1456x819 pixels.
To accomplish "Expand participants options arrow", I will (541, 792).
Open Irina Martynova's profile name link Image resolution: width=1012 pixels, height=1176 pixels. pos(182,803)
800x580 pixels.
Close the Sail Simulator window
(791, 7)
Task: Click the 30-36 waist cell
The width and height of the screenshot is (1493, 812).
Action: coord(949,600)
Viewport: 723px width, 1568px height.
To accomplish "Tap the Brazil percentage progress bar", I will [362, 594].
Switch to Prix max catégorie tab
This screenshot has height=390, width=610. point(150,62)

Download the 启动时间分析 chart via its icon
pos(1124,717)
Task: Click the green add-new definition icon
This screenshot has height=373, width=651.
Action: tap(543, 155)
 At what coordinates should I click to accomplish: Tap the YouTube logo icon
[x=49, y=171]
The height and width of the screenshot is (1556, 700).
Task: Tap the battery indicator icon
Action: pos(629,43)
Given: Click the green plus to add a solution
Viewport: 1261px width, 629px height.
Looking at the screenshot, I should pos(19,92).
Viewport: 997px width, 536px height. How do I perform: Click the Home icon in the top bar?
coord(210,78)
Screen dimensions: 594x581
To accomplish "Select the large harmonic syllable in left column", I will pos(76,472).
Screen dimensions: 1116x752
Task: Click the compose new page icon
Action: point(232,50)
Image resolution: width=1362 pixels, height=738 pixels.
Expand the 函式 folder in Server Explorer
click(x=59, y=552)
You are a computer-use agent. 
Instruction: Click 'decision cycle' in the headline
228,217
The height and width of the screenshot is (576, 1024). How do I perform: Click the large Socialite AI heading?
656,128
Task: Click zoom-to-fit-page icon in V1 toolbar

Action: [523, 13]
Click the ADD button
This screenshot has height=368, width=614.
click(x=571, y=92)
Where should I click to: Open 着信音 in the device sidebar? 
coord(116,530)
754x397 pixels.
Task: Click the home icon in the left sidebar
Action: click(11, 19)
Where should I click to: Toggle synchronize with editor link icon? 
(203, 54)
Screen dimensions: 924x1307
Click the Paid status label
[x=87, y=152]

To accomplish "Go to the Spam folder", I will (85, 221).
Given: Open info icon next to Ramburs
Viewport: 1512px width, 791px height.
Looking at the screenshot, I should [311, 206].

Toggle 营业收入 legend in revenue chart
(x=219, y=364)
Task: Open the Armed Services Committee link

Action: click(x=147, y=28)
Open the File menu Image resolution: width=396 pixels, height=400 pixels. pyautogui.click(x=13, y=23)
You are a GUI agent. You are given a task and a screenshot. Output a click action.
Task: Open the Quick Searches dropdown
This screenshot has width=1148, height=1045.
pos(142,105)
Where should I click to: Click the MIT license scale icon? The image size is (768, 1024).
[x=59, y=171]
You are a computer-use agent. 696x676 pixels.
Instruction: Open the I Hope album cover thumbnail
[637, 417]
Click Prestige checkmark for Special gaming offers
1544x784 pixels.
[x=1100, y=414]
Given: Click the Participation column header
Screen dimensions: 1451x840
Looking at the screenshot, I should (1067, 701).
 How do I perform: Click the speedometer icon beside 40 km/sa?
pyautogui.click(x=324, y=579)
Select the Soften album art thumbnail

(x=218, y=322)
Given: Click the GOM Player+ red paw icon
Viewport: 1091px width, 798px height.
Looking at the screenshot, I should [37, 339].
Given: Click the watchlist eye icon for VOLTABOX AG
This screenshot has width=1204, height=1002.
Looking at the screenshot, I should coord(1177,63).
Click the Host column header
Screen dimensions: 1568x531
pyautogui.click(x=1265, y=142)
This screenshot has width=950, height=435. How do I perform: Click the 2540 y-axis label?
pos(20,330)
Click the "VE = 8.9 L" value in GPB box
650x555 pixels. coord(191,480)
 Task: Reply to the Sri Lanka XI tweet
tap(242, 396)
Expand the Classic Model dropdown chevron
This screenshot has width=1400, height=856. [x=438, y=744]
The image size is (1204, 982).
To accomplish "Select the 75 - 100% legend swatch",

→ **Exercise requirements**: An exact, complete copy of the data is the only acceptable answer.

→ **Task answer**:
1456x819 pixels.
To accomplish "Expand participants options arrow", I will (541, 792).
Open Irina Martynova's profile name link Image resolution: width=1012 pixels, height=1176 pixels. pos(182,803)
800x580 pixels.
Close the Sail Simulator window
(791, 7)
Task: Click the 30-36 waist cell
The width and height of the screenshot is (1493, 812).
Action: coord(949,600)
Viewport: 723px width, 1568px height.
To accomplish "Tap the Brazil percentage progress bar", I will [362, 594].
Switch to Prix max catégorie tab
This screenshot has height=390, width=610. point(150,62)

Download the 启动时间分析 chart via its icon
pos(1124,717)
Task: Click the green add-new definition icon
This screenshot has height=373, width=651.
Action: tap(543, 155)
 At what coordinates should I click to accomplish: Tap the YouTube logo icon
[x=49, y=171]
The height and width of the screenshot is (1556, 700).
Task: Tap the battery indicator icon
Action: pos(629,43)
Given: Click the green plus to add a solution
Viewport: 1261px width, 629px height.
Looking at the screenshot, I should pos(19,92).
Viewport: 997px width, 536px height. How do I perform: Click the Home icon in the top bar?
coord(210,78)
Screen dimensions: 594x581
To accomplish "Select the large harmonic syllable in left column", I will pos(76,472).
Screen dimensions: 1116x752
Task: Click the compose new page icon
Action: point(232,50)
Image resolution: width=1362 pixels, height=738 pixels.
Expand the 函式 folder in Server Explorer
click(x=59, y=552)
You are a computer-use agent. 
Instruction: Click 'decision cycle' in the headline
228,217
The height and width of the screenshot is (576, 1024). How do I perform: Click the large Socialite AI heading?
656,128
Task: Click zoom-to-fit-page icon in V1 toolbar

Action: [523, 13]
Click the ADD button
This screenshot has height=368, width=614.
click(x=571, y=92)
Where should I click to: Open 着信音 in the device sidebar? 
coord(116,530)
754x397 pixels.
Task: Click the home icon in the left sidebar
Action: click(11, 19)
Where should I click to: Toggle synchronize with editor link icon? 
(203, 54)
Screen dimensions: 924x1307
Click the Paid status label
[x=87, y=152]

To accomplish "Go to the Spam folder", I will (85, 221).
Given: Open info icon next to Ramburs
Viewport: 1512px width, 791px height.
Looking at the screenshot, I should [311, 206].

Toggle 营业收入 legend in revenue chart
(x=219, y=364)
Task: Open the Armed Services Committee link

Action: click(x=147, y=28)
Open the File menu Image resolution: width=396 pixels, height=400 pixels. pyautogui.click(x=13, y=23)
You are a GUI agent. You are given a task and a screenshot. Output a click action.
Task: Open the Quick Searches dropdown
This screenshot has width=1148, height=1045.
pos(142,105)
Where should I click to: Click the MIT license scale icon? The image size is (768, 1024).
[x=59, y=171]
You are a computer-use agent. 696x676 pixels.
Instruction: Open the I Hope album cover thumbnail
[637, 417]
Click Prestige checkmark for Special gaming offers
1544x784 pixels.
[x=1100, y=414]
Given: Click the Participation column header
Screen dimensions: 1451x840
Looking at the screenshot, I should (1067, 701).
 How do I perform: Click the speedometer icon beside 40 km/sa?
pyautogui.click(x=324, y=579)
Select the Soften album art thumbnail

(x=218, y=322)
Given: Click the GOM Player+ red paw icon
Viewport: 1091px width, 798px height.
Looking at the screenshot, I should [37, 339].
Given: Click the watchlist eye icon for VOLTABOX AG
This screenshot has width=1204, height=1002.
Looking at the screenshot, I should coord(1177,63).
Click the Host column header
Screen dimensions: 1568x531
pyautogui.click(x=1265, y=142)
This screenshot has width=950, height=435. How do I perform: Click the 2540 y-axis label?
pos(20,330)
Click the "VE = 8.9 L" value in GPB box
650x555 pixels. coord(191,480)
 Task: Reply to the Sri Lanka XI tweet
tap(242, 396)
Expand the Classic Model dropdown chevron
This screenshot has width=1400, height=856. [x=438, y=744]
The image size is (1204, 982).
To accomplish "Select the 75 - 100% legend swatch",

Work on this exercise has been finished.